(Selected extract):
= Beginning of Section =

Cancer is simply unlike any other illness in its ability to affect humans. No matter people’s geographic location, race, class, or background, cancer remains one of the most deadly diseases. In fact, the disease kills more than eight million worldwide every year and is responsible for one out of every six deaths globally. With other diseases, there is usually a clear course of action. However, with cancer, everything is different. Every cancer patient’s journey is as unique as the person who suffers from the disease. At the end of the day, it’s the responsibility of the patient, their family or caregivers, to find the best information available out there, in order to make the most well-informed decisions regarding their treatment – a lesson I learned the hard way.

My mother died from lung cancer. She was diagnosed at stage four. With standard care, this diagnosis does not leave patients with many options but to follow protocols that are primarily aimed at improving quality of life and managing pain. So we went through the “right” courses of action, but as previously said, cancer manifests differently in each patient. At the end of the day, there is no exact right course of action, there’s only trying to figure out and apply the best treatment to combat the disease based on past success stories. In my mother’s case, once all her prescribed treatment options proved ineffective, I decided to take managing her treatment into my hands.

My first step was to establish a small army; enlisting my two sisters in the fight against mother’s cancer. We began collecting data, distributed tasks to one another, settings goals, and creating timelines. We started communicating constantly through instant messaging apps, shared medical documents through cloud services, created schedules and set up a daily call with each other. We worked as a team.

Eventually we decided to do a genetic test in a specialized lab. That’s how we found out about a rare cancer mutation that my mom had, after researching more about it, we were led to an experimental drug that could have possibly extended her life by almost five years, far more than the half a year she had been given in her initial diagnosis. However, by the time we found this out, it was too late. The drug is far less effective when used in the third line of therapy after some of the chemotherapy drugs my mother had already taken – yet we didn’t know this. Yes, the very thing that could’ve helped my mother was as simple as having the right piece of information at the right time. Had we known about the mutation and found the drug earlier, we could have given it to her earlier, and in doing so, we could’ve bought her additional time to live with what could have been an improved quality of life. The drug was still somewhat effective in my mother’s case, it extended her life an extra half year only. So in a way – we beat the statistics, but we could have done much more if we had just had the information earlier.

A few months after my mom passed, I met someone on social media searching for information on a different type of cancer. This time it was a brain tumor that her six year old niece had, but with the same cancer mutation my mom had. I told the young girl’s aunt everything I knew about this mutation, about all clinical trials out there, about the different experimental treatments that I knew of, and of course, I told her about the experimental drug. With this information, the woman’s six-year-old niece, who’d been unconscious for months, regained consciousness as a result of the treatment, and was able to go back to school. The right drug had given the girl another year and a half of life.

When we need to drive somewhere and we want to be sure we are going the best way, we use our navigation apps, and when we’re at work and managing large projects, we use software tools, reminders, and task lists. After the situation with my mom and also the young girl, I started wondering how come there is nothing out there that can help us manage the most important task we can come across in life – saving it?

= End of Section =

(Exercise directions):
Translate this sentence from the account of a mother's lung cancer into Spanish: "With other diseases, there is usually a clear course of action."

(Saved data entries):
= Beginning of Section =

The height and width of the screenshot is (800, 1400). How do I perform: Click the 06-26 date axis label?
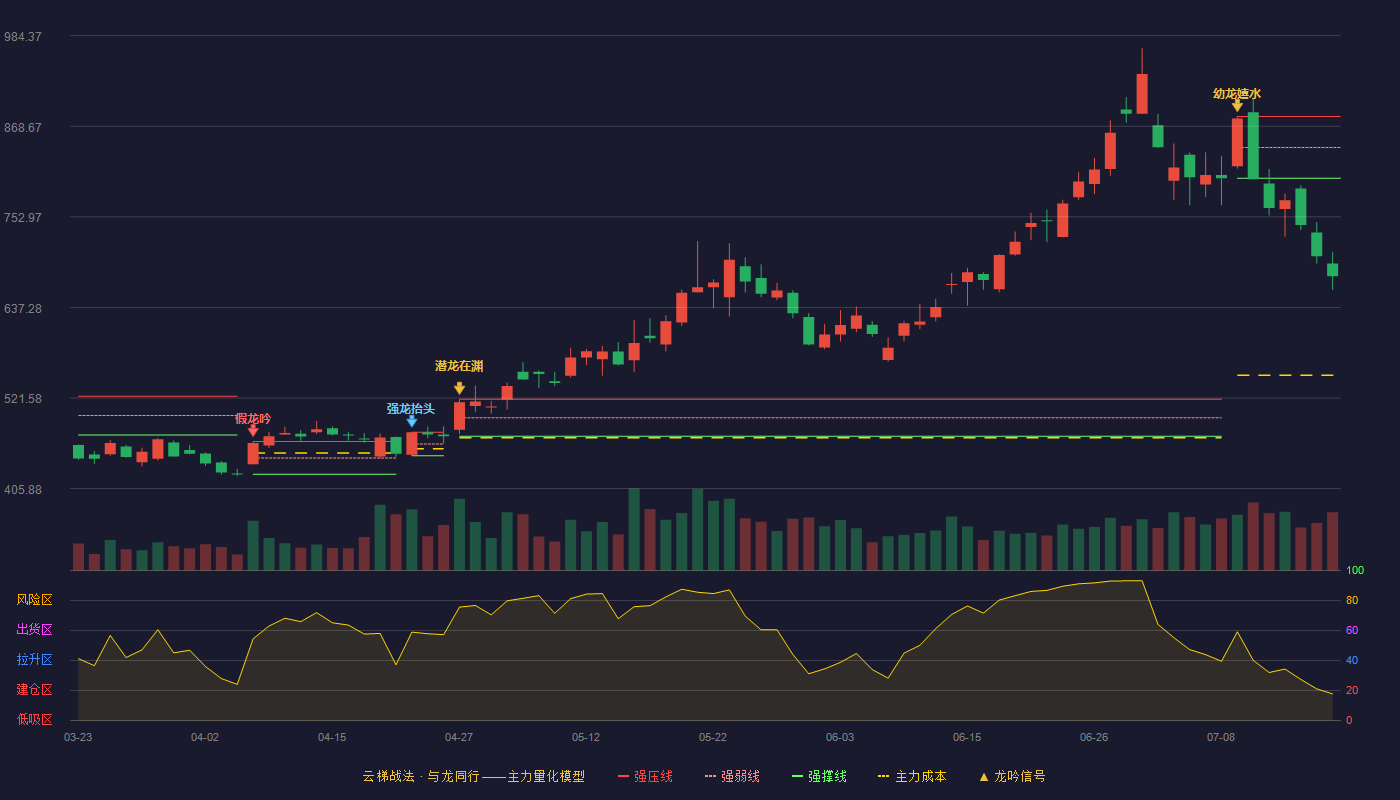point(1094,737)
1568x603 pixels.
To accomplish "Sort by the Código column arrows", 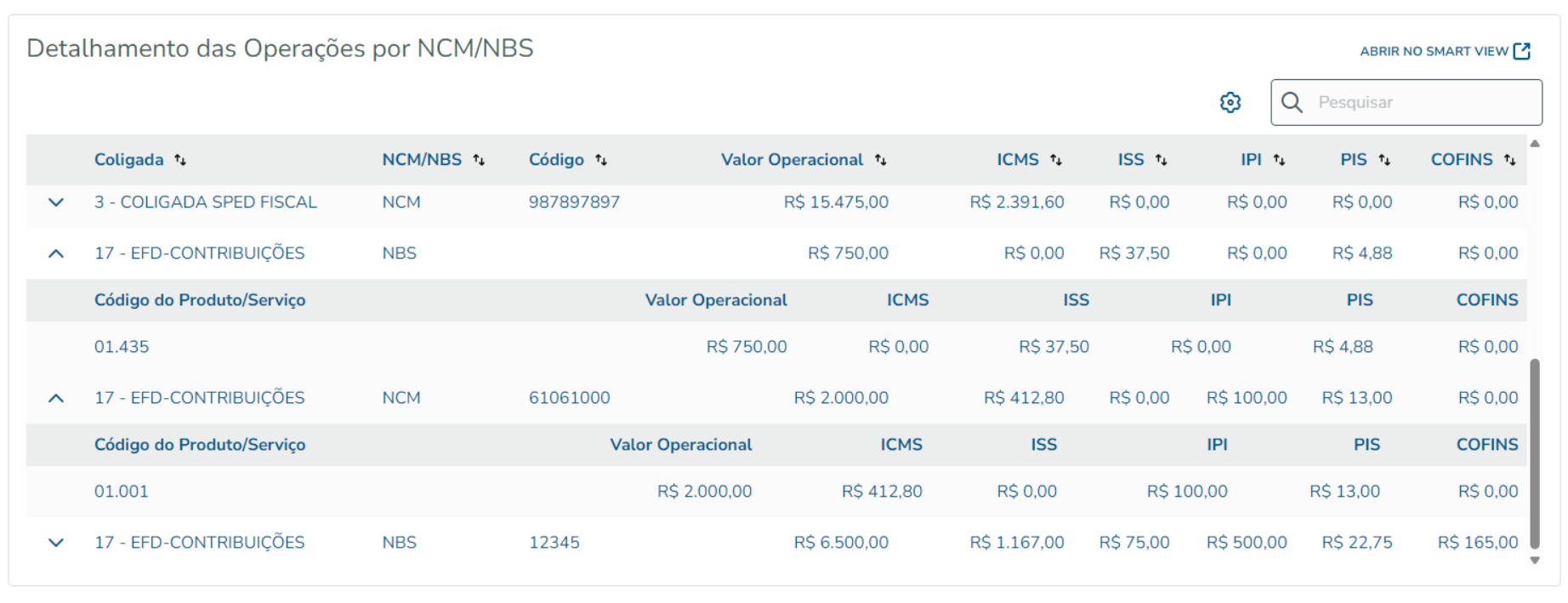I will click(x=601, y=160).
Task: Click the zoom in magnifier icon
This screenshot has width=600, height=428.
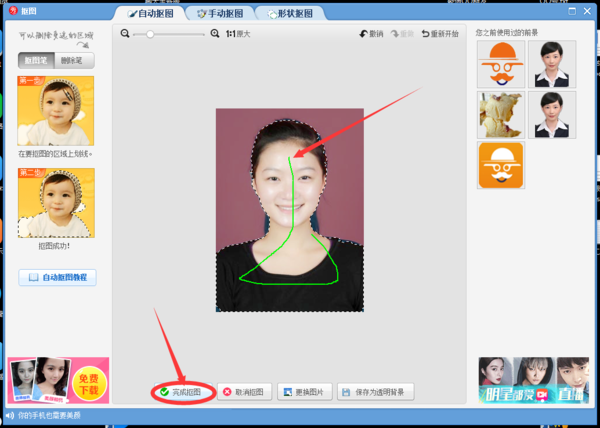Action: [215, 34]
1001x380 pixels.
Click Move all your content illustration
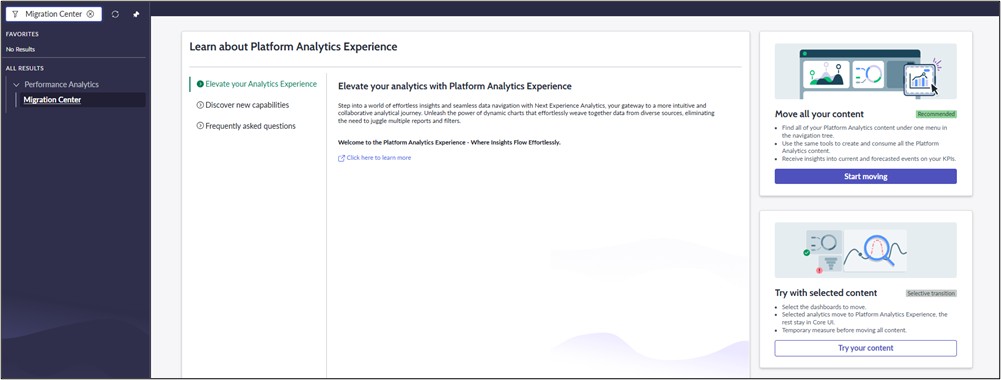coord(866,71)
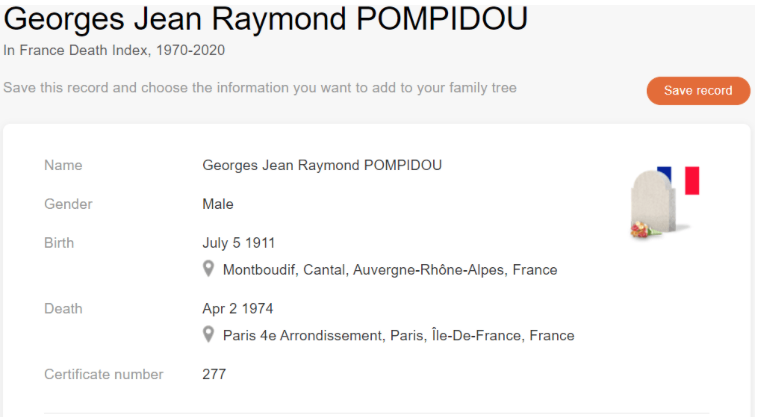The width and height of the screenshot is (759, 417).
Task: Click the birth place location pin icon
Action: click(x=209, y=269)
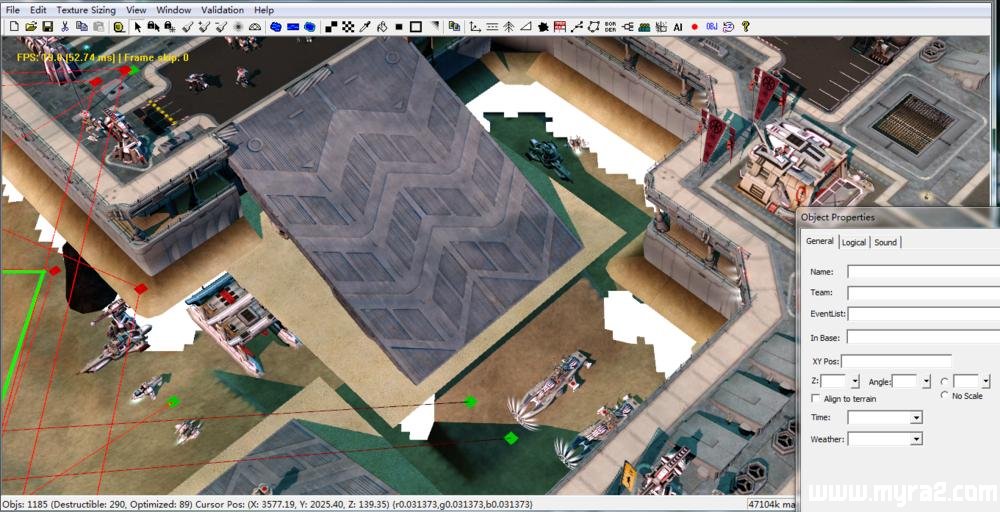Select the radio button beside scale field
The width and height of the screenshot is (1000, 512).
pos(945,381)
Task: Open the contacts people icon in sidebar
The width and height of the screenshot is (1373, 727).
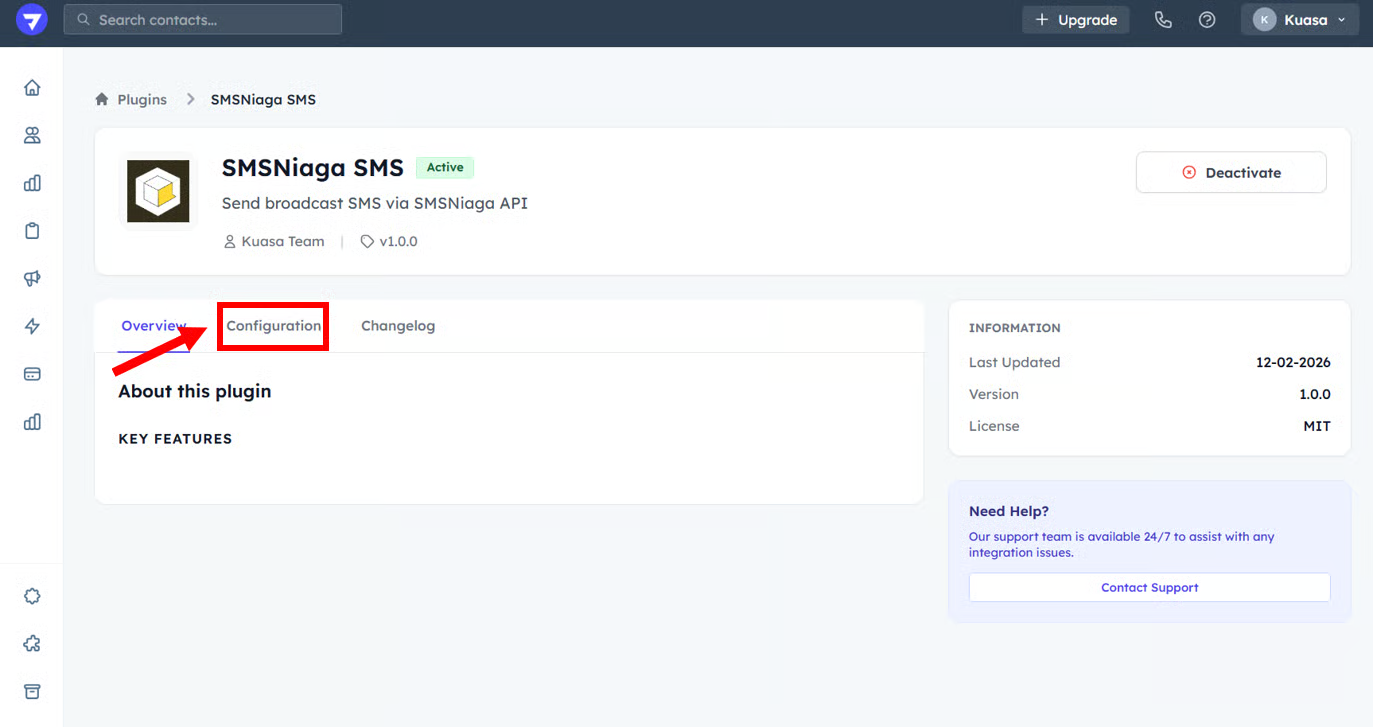Action: pos(32,135)
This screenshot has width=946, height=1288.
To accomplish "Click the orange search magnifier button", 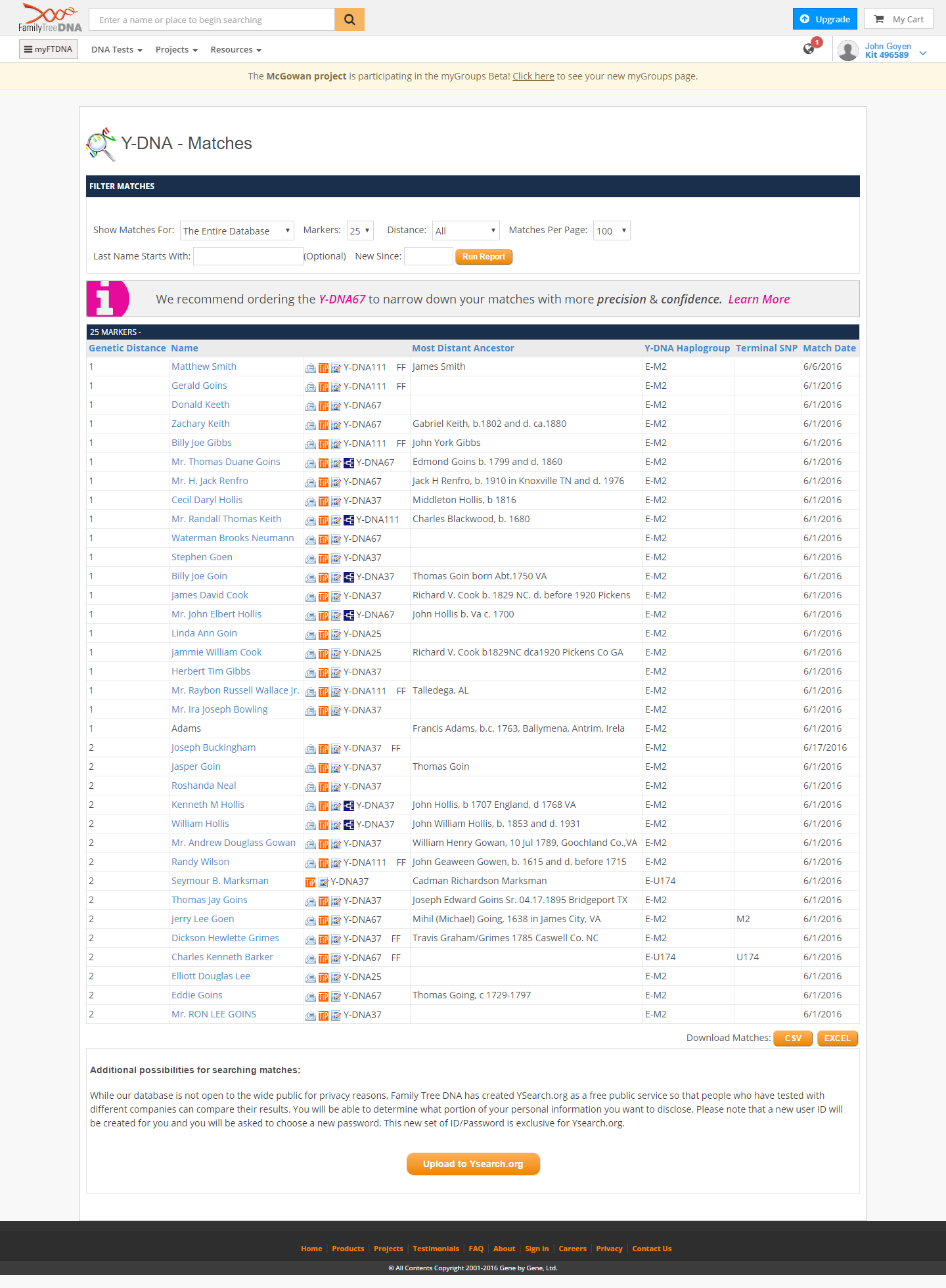I will 349,20.
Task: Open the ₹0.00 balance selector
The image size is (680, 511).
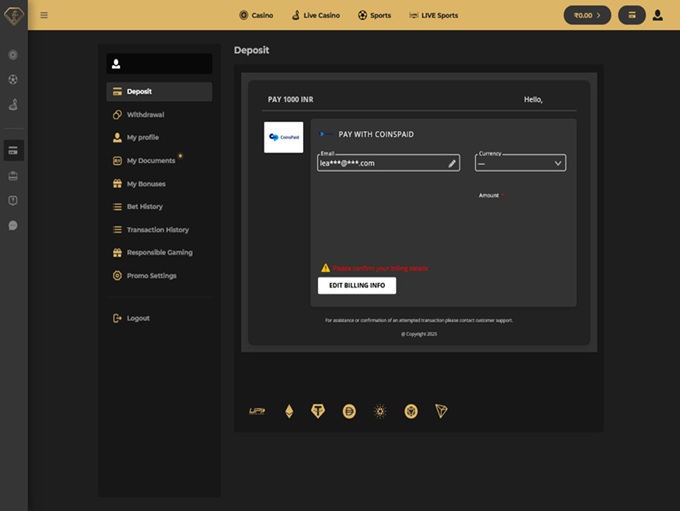Action: pyautogui.click(x=587, y=15)
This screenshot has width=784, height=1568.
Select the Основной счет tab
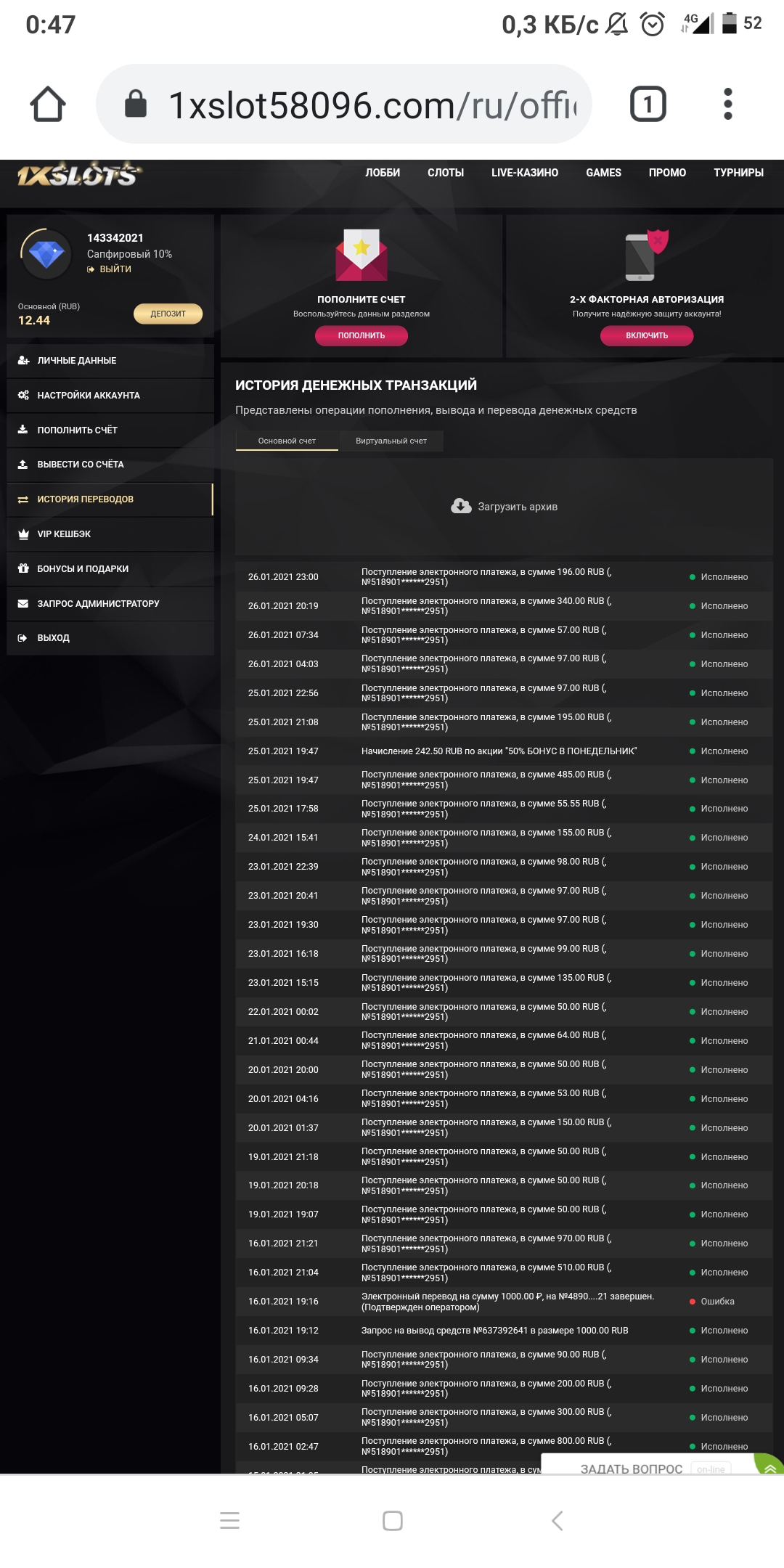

= End of Section =

(Solution for this exercise):
Con otras enfermedades, por lo general hay un curso de acción claro.